* **Prompt**:
Take each line of the material that includes "Sale" and copy it.

.....

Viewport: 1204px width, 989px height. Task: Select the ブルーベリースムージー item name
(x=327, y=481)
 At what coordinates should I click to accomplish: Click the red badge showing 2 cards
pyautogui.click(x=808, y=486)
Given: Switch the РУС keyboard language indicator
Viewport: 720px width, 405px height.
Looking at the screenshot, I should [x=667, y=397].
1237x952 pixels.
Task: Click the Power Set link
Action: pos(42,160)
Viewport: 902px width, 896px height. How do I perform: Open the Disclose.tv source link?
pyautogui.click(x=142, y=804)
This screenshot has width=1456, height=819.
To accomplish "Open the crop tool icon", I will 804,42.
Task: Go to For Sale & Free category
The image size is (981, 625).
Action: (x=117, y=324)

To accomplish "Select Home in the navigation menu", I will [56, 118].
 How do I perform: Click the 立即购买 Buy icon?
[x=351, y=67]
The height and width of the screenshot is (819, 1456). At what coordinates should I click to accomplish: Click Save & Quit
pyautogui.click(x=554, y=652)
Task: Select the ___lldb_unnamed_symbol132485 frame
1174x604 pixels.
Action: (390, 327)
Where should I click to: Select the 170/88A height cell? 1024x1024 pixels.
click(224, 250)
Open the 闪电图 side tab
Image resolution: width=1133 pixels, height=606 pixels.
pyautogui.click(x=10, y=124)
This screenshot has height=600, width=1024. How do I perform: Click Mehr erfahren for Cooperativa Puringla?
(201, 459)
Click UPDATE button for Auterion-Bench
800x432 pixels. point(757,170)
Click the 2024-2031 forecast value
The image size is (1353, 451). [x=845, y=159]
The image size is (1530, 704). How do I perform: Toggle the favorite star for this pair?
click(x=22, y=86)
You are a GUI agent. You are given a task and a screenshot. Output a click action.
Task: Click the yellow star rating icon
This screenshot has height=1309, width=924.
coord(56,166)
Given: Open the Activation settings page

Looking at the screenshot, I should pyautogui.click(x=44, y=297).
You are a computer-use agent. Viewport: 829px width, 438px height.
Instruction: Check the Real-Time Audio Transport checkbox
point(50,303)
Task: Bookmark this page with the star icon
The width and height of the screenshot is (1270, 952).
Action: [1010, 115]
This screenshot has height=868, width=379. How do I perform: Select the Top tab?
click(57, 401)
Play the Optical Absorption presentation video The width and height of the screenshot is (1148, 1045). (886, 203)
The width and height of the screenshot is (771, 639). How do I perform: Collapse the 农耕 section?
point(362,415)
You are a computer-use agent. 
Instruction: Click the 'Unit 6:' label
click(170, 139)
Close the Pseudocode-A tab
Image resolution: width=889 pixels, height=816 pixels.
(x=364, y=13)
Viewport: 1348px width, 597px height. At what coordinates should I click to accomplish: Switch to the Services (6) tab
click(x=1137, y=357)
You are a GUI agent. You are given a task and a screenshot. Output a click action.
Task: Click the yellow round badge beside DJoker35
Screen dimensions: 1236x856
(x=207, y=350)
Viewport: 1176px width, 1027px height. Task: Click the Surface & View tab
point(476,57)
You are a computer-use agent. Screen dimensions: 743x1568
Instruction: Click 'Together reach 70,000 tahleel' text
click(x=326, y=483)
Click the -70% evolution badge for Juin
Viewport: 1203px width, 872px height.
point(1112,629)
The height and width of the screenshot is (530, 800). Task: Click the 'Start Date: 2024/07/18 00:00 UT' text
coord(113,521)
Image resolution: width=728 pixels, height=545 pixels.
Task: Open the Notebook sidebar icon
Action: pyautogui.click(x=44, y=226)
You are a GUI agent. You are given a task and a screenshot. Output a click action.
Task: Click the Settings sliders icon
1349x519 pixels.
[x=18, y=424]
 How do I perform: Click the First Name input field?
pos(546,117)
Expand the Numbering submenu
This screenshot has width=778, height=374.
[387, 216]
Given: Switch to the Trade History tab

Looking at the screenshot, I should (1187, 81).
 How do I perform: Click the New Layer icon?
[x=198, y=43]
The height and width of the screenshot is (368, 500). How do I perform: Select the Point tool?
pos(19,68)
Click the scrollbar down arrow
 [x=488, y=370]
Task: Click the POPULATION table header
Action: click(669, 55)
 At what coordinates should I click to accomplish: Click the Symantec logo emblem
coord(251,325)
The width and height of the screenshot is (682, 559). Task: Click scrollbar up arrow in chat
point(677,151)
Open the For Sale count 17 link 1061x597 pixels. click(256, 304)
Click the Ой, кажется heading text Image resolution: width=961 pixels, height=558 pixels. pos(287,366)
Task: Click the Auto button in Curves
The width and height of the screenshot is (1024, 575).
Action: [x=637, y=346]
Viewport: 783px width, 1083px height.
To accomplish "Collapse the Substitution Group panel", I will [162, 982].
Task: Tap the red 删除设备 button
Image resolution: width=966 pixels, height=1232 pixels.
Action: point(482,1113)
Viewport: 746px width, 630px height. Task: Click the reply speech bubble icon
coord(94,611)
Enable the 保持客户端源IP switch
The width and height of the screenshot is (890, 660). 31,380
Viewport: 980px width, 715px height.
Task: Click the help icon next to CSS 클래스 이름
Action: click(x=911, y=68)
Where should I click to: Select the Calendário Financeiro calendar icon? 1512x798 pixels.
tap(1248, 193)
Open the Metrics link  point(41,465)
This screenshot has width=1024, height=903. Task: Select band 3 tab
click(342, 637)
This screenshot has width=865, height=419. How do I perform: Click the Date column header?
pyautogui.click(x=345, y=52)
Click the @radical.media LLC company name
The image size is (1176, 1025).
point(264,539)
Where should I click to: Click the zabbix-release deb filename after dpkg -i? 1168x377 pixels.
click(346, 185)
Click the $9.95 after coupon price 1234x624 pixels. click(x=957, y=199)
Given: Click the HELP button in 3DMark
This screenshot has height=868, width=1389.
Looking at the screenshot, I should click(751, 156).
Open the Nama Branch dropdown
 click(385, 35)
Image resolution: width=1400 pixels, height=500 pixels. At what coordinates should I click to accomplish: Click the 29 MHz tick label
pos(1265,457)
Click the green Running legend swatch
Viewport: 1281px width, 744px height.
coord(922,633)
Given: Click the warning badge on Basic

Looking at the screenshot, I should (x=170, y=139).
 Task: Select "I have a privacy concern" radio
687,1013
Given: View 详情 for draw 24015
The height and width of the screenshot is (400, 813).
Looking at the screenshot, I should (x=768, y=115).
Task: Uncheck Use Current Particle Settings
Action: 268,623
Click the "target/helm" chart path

.....

* **Output below**:
Task: Go to For Sale & Free category
Open the For Sale count 17 link 1061x597 pixels. click(256, 304)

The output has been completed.